> _TASK BRIEF_: Pick up the passage on workplace habits that hold people back and continue writing it from its final sentence.

> _DOCUMENT SECTION_:
□ □ □ □
Don’t get sucked into trying to control every interaction. Don’t be a know-it-all. This is how everyone responds to a bossy person—they nod in agreement, wait for him or her to leave the room, roll their eyes, and then go back to what they were doing.

Bossy people are not admired. They’re ignored and strategized against. The more you try to boss people around, the more other people will subtly work against you. They’ll undermine you behind your back and set up roadblocks just to watch you go nuts.

Don’t be bossy. Instead, be friendly. Focus on connecting people around a cause instead of pushing them to do what you want. Motivate them by appealing to their identity and to their self-interest. This is much more effective than trying to use fear or force.

10. Never capitalizing on the up front work of a project.

The fastest way to fail in life is to accept mediocre levels of success. Hard working people find so much pride in working hard on a project that just a little success makes them quit and move onto something else. For them, the success is in the hard work itself.

Success is not in the hard work itself. Why work hard for days, week, or even years just to let off the gas right when you start building momentum?
□ □ □ □
Pixel coordinate grounding data
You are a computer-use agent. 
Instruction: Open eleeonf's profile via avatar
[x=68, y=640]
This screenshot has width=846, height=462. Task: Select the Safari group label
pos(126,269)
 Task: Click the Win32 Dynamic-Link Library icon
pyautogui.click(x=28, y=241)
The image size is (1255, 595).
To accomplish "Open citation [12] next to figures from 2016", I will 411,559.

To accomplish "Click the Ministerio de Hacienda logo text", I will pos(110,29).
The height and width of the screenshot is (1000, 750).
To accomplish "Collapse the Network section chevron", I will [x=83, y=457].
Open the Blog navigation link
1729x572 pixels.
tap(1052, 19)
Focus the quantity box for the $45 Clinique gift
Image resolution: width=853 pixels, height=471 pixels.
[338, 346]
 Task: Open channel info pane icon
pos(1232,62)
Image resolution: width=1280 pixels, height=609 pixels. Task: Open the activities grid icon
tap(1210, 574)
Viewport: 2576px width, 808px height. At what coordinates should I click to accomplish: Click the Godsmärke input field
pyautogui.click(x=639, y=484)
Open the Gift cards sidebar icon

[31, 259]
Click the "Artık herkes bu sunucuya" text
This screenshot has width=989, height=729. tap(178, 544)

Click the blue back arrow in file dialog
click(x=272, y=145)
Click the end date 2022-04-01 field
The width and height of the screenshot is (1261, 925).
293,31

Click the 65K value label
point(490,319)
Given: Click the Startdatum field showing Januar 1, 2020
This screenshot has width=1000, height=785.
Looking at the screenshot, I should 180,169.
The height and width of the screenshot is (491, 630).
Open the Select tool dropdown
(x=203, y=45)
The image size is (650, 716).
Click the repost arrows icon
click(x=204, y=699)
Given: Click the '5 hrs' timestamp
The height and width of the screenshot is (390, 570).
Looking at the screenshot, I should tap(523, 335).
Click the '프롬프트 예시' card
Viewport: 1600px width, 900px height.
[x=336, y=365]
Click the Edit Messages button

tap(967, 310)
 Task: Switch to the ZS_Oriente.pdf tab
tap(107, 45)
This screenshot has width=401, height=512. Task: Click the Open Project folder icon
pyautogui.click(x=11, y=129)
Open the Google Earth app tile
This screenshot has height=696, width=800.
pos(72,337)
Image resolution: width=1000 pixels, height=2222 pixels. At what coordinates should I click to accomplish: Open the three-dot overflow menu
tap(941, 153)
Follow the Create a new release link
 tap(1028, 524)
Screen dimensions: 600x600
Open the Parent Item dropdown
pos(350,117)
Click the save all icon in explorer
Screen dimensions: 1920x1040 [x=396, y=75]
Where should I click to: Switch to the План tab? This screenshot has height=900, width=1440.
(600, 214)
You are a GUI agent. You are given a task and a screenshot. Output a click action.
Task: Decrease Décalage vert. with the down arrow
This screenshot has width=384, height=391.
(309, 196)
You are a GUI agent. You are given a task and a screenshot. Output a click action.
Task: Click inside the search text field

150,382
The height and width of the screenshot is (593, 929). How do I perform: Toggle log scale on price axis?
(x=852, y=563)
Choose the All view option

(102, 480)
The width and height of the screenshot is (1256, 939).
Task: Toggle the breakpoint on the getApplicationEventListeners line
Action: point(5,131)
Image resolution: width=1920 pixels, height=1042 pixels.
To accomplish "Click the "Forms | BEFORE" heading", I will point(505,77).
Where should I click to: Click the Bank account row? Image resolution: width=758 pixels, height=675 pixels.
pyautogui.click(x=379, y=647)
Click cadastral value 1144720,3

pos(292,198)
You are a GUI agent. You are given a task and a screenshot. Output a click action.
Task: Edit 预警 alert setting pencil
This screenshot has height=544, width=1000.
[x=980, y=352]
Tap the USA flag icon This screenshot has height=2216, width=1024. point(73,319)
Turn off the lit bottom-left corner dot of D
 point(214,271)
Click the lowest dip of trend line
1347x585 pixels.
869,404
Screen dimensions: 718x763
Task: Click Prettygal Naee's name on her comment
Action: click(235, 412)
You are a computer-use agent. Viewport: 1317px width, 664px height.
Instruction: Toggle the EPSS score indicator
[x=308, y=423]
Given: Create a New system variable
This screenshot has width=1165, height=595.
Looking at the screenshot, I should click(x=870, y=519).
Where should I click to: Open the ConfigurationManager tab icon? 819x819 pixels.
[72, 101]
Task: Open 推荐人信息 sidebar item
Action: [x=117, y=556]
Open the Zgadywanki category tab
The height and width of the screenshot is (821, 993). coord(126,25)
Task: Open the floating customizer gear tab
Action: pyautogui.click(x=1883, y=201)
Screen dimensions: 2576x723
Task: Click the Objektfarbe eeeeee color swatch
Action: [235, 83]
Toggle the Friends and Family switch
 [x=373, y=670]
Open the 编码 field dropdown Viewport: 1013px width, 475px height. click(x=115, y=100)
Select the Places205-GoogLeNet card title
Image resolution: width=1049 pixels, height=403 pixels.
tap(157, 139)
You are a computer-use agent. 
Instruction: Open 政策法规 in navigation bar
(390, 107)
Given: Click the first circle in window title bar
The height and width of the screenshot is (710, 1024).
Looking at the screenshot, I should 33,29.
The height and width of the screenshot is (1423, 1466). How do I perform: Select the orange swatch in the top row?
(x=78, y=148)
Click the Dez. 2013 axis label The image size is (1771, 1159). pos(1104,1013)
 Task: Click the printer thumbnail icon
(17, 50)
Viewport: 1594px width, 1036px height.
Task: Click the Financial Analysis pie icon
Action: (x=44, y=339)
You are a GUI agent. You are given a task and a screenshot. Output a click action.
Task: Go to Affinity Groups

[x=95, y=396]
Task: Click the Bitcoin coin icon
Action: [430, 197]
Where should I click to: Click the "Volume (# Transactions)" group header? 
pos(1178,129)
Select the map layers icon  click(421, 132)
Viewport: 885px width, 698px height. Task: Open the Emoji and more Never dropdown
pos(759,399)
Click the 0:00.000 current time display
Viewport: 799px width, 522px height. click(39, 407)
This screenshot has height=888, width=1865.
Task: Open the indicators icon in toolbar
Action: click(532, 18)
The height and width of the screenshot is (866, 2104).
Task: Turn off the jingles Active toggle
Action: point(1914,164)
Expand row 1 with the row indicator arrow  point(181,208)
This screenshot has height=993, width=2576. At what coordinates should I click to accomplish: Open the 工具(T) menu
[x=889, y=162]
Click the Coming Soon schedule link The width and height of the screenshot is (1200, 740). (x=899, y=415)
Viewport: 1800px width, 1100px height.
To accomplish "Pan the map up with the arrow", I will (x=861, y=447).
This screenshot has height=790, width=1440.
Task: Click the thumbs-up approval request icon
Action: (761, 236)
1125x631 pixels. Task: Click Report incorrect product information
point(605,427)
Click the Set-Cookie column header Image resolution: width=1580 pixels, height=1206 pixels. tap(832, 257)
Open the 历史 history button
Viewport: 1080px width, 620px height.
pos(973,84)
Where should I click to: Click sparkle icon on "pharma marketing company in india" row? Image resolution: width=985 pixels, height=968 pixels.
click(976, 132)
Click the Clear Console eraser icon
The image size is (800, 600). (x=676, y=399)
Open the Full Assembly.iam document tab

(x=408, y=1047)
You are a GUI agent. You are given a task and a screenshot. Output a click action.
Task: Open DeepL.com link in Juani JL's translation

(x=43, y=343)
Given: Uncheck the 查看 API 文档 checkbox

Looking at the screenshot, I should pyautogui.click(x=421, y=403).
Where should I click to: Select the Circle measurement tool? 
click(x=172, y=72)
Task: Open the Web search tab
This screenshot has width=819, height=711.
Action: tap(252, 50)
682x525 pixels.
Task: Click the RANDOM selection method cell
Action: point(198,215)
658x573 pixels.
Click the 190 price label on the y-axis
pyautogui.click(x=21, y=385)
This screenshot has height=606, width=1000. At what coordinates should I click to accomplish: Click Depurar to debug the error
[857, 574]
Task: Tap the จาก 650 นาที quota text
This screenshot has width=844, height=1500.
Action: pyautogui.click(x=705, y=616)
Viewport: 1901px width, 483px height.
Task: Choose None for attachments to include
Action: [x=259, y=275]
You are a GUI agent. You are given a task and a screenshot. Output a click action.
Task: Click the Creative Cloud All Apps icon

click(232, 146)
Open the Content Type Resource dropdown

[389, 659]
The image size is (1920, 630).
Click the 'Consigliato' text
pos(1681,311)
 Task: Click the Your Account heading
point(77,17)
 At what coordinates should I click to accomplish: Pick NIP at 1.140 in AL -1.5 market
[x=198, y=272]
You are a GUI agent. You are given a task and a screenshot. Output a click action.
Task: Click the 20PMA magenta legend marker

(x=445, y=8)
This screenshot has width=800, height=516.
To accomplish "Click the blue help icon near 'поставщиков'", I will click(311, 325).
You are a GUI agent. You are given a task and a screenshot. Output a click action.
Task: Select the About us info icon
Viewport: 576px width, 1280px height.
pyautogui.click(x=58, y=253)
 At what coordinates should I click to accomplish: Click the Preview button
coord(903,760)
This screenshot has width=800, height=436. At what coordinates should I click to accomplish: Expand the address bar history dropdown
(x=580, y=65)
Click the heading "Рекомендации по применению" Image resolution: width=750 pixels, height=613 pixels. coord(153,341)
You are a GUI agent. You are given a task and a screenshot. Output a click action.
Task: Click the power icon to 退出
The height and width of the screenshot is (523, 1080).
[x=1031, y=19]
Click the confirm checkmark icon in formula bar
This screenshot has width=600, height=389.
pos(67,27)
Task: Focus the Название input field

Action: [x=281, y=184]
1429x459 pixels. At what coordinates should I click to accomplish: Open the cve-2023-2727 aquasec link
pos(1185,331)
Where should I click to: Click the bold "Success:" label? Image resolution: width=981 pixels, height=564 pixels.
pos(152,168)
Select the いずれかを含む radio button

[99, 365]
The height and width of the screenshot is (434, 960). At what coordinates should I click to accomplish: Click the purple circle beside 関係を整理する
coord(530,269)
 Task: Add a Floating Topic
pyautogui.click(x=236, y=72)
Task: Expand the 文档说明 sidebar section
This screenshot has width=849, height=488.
□ □ □ □
> _ANSWER TO THIS TASK_:
Winning is everything. All the hard work you’re doing is meaningless if you’re not ready to capitalize on each and every breakthrough. The recipe for massive success is always the same. You work hard for a very long time—longer than you want to, then you catch a small break, and then you leverage the hell out of that small break until you turn it into a big, lasting win.

Too many hard working people get stuck on the small break. They work hard, catch a break, enjoy the break, and then go back to doing what they were doing.

Don’t throw your hard work away. Instead, look ahead to what could happen if things start taking off. Have an opportunistic mindset. Imagine that your business starts to explode suddenly. Imagine that your article or video goes viral. Are you ready to capitalize on it? Do you have the necessary systems in place? Do you have the necessary content or products in place?

11. Blaming their problems on other people.  

Other people aren’t your problem. You are your problem. No one is sitting at home, staring at the wall, swirling brandy, and meditating on how they can defeat you.

Sure, some people might try to hold you back when an easy opportunity presents itself. But no one cares enough about you to dedicate their lives to bringing you down. You’re just not that important.

Plus, people are lazy. And flaky. They might get upset with you today but a few days from now they won’t even remember why they’re upset. Their emotions will change. Even if they do stay angry and figure out a way to get back at you, they’ll be too busy or too lazy to execute it.

Quit worrying about other people. Stop seeing everyone as a villain. The only villain is you. It’s your worrisome and self-defeating thoughts that will keep you from success, not other people.

12. Always second-guessing themselves.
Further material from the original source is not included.